Facts about the Sun

Our Sun, the star that is closest to our planet, is the major source of light and life in our solar system. The Sun, or Sol as it is sometimes called, warms the Earth’s surface and keeps the planets, asteroids, and comets in orbit. The Earth would be a frozen ball of ice and rock without the Sun’s radiant power. Here are ten facts about our Sun for your education and entertainment – plus one bonus fact!

1. The Sun’s mass represents 99.8% of the mass of our entire solar system, including all planets, moons, asteroids, comets, and other matter.

2. The Sun has a diameter of 1.39 million kilometers. You could fit 1.3 million Earths inside the Sun!

3. The Sun orbits the Milky Way at a distance of approximately 26,000 light-years from the center of the galaxy.

4. The Sun revolves around the Milky Way galaxy every 225 to 250 million years.

5. The Sun is believed to be in the top 10% of mass compared to all of the stars in the Milky Way galaxy, larger than 90% of the other stars. It’s also brighter than 85% of the stars in our galaxy.

6. The Sun actually emits white light, not yellow. Earth’s atmosphere makes the Sun seem yellow as the light rays are filtered through the layers of the atmosphere.

7. Our Sun is entering its middle age, in human terms.

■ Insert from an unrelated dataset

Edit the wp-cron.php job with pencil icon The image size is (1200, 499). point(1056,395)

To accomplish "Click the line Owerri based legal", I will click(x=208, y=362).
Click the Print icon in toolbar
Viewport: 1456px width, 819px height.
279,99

Scientists estimate that the Sun is about 4.5 billion years old. The Sun is expected to stay active (i.e. continue to undergo fusion at its core) for at least another 4.5 billion years. It could last a total of 10 billion years before it expends all of its fuel and swells into a red giant star. Eventually, the Sun will convert into a planetary nebula and finally a white dwarf star.

8. Portions of the Sun’s atmosphere and outer layers are actually much hotter than its surface, but not as hot as the core of the Sun. Scientists haven’t been able to successfully explain these variations in temperature.

9. Our Sun actually has its own name, or names! One of the most common names, used in many languages and derived from Latin, is Sol. This is the origin of terms like “solar” and “Solar System”.

10. You can get sunburns or suntans when exposed to the Sun’s rays. However, the rays that have this effect on skin are not the visible rays; it’s the ultraviolet rays that do this work. That’s why you can still get sunburn on a cloudy day, as the clouds only block the sun’s visible light.

Bonus fact:

Earth’s yellow sun is the primary source of power of the legendary super-hero Superman. As you may know, the comic books tell us that Superman was born on the planet Krypton, a large world that orbited a red giant sun before it was destroyed. Superman’s body is able to efficiently process and use solar radiation to give him strength, speed, invulnerability, X-Ray and heat vision, and power senses. Without the yellow sun, though, he’d just be a big guy who’s stronger than average, but would lack any of these other amazing powers.